At the snap of another gunshot, she fled deeper into the belly of the beast.

She heard him coming, even over the bellow of the fire. The thud of his footsteps sounded closer than she wanted to believe. She scanned smoke and flame.

Fight or flight.

She was done with flight, finished letting him drive her like cattle to the slaughter. With the burn towering around her, she planted her feet, yanked out her Pulaski. Gripping it in both hands, she set for fight.

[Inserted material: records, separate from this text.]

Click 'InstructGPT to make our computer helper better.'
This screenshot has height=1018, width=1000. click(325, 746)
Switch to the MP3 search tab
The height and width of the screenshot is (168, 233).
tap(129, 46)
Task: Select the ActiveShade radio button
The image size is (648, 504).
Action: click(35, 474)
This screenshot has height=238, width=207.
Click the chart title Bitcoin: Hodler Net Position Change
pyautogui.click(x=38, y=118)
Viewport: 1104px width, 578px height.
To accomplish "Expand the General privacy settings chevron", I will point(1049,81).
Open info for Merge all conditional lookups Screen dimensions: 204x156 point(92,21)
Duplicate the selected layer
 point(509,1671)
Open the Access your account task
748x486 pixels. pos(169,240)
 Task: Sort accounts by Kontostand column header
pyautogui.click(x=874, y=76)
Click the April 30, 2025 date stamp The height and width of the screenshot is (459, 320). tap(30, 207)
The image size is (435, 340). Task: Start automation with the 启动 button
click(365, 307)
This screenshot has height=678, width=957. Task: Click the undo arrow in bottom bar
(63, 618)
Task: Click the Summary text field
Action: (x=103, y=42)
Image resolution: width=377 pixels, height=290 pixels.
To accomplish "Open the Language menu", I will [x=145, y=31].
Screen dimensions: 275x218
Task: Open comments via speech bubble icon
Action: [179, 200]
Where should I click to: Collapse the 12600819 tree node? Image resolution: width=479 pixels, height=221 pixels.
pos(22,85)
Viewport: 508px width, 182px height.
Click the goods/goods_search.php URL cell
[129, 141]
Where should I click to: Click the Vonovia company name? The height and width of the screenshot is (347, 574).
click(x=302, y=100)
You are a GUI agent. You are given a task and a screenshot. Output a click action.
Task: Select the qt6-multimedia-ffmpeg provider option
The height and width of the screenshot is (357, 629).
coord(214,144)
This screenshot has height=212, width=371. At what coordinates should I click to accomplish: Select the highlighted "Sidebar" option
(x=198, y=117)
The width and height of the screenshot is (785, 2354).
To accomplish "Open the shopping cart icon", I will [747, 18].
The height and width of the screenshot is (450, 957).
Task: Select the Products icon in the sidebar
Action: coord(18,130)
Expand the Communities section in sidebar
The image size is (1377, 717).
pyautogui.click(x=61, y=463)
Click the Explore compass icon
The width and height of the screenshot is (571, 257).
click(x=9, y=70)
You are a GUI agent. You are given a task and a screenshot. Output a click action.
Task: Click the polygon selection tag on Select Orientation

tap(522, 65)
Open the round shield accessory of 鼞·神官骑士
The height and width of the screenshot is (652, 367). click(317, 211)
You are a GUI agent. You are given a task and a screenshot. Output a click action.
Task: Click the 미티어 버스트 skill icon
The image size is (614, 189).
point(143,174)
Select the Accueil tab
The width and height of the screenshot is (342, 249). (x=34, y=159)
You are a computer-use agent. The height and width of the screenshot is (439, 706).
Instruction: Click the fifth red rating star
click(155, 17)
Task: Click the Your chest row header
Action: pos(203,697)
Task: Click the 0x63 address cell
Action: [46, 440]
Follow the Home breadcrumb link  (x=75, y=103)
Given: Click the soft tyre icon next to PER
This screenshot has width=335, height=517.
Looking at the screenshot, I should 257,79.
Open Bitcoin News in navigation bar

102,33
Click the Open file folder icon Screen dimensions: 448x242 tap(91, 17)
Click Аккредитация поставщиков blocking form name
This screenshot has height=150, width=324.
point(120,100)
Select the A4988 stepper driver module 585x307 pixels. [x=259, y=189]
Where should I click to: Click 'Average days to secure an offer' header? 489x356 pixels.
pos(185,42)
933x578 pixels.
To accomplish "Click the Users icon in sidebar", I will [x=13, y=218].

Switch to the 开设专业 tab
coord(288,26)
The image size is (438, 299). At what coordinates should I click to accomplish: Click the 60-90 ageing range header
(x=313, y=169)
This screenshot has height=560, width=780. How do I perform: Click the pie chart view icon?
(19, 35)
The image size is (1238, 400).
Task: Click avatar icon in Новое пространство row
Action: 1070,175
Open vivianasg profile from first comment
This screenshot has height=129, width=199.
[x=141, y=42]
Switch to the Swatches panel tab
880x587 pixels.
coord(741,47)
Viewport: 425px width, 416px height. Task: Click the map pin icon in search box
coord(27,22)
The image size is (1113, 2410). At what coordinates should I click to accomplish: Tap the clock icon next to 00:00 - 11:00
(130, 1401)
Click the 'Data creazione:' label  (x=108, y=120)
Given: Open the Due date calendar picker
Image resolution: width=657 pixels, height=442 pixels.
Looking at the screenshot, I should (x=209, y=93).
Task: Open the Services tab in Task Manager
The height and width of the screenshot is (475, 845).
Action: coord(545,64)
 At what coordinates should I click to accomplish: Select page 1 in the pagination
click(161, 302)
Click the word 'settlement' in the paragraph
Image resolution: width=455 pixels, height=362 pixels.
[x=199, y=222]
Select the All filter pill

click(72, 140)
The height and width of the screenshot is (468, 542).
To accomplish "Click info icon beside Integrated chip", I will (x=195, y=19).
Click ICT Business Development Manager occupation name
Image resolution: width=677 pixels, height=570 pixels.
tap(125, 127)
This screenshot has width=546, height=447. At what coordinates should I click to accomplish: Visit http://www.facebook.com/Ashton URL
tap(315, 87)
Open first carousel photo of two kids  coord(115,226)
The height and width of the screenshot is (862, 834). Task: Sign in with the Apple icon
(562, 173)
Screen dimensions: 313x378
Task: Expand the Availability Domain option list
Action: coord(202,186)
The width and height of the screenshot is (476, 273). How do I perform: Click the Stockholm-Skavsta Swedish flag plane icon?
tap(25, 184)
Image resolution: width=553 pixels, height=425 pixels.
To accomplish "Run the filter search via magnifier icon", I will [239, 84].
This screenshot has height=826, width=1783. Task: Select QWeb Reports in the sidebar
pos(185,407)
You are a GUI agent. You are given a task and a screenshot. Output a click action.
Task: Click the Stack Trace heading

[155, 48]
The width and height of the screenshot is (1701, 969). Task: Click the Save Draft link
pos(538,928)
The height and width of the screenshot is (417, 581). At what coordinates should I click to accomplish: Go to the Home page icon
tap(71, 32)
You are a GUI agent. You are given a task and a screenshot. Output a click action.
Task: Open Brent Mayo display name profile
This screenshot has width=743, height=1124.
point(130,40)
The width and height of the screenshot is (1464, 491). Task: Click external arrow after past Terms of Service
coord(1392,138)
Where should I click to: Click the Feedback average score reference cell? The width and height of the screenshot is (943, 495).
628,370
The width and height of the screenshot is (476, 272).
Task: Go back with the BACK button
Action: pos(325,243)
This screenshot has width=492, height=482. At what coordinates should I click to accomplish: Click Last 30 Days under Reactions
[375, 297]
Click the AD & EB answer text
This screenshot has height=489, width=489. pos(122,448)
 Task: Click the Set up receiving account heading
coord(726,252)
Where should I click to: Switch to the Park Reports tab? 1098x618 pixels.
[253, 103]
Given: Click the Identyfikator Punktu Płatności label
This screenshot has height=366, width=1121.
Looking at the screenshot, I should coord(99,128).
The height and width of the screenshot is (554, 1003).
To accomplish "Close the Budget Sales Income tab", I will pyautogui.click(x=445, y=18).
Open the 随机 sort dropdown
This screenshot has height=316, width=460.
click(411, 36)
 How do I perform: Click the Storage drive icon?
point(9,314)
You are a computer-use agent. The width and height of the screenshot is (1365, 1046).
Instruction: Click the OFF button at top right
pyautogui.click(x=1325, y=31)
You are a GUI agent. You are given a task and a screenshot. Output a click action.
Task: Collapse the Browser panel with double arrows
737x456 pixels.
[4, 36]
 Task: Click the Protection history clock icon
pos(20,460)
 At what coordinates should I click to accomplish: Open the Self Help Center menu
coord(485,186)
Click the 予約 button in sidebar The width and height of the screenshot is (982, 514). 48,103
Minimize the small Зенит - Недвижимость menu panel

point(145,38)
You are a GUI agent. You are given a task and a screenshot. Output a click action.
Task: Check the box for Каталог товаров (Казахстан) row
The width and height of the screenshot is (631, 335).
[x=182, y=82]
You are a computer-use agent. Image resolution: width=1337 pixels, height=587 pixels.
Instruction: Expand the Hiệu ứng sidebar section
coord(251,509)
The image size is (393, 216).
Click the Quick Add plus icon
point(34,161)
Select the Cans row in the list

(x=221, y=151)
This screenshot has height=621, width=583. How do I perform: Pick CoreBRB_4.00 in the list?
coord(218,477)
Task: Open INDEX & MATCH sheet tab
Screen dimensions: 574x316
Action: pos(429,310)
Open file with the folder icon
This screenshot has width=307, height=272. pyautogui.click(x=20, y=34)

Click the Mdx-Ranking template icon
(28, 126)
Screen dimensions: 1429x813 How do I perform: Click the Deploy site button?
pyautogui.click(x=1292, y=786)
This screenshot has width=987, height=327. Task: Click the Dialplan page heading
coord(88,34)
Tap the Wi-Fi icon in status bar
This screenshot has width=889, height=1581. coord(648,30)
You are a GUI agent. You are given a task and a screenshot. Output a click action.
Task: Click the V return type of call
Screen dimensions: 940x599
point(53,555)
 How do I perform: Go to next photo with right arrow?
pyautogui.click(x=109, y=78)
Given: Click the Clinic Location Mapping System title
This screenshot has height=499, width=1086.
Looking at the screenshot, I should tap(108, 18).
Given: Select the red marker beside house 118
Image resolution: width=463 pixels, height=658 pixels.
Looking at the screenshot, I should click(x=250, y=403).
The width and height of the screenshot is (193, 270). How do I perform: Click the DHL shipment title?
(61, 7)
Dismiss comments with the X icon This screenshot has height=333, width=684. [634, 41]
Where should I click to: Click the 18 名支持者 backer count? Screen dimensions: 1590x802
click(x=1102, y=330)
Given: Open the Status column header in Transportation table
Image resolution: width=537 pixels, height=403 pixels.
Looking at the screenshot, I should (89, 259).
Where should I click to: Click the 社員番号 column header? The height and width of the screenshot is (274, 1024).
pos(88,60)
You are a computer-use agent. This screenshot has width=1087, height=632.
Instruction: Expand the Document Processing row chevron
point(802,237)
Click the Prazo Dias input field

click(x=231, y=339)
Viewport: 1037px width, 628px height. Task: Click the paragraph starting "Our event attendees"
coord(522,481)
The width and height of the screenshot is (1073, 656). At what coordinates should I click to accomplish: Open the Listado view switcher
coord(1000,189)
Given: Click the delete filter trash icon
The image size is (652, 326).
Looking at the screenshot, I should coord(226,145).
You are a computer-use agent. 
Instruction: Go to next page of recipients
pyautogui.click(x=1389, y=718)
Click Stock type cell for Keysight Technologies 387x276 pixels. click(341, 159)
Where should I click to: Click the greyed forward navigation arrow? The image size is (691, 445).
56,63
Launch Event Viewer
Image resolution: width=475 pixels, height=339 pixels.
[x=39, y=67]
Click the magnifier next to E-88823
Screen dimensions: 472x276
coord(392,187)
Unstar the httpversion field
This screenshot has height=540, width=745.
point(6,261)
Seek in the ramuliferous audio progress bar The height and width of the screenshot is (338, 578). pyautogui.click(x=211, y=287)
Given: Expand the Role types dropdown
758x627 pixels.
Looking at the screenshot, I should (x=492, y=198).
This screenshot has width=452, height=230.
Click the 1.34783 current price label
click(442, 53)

He might kill her. Hell, he probably would. But she’d damn well do some damage first.

For herself, for Yangtree. Even, she thought, for poor, pathetic Dolly.

“You’ll bleed,” she told herself. “You’ll bleed before I’m done.”

She saw the yellow shirt through the haze of smoke, then the silhouette coming fast.

Deliberately she panted air in and out, pumping adrenaline. She had an instant, maybe two, to decide whether to hurl her weapon, hope for a solid strike, or to charge swinging.

Charge. Better to keep the ax in her hands than risk a miss.

She sucked in more filthy air, cocked the Pulaski over her shoulder, gritting her teeth as she judged the timing.

Coming fast, she thought again—then her arms trembled.

Coming really fast. Oh, God.

“Gull.” She choked out his name as he tore through the smoke.

She ran toward him, felt his hands close tight around her shoulders. Nothing, she realized, no caress, no embrace, had ever felt so glorious.

“Matt.”

“I got that.”

“He’s got a gun.”

“Yeah, I got that, too. Are you hurt?” He scanned her face when she shook her head, as if verifying for himself. “Can you run?”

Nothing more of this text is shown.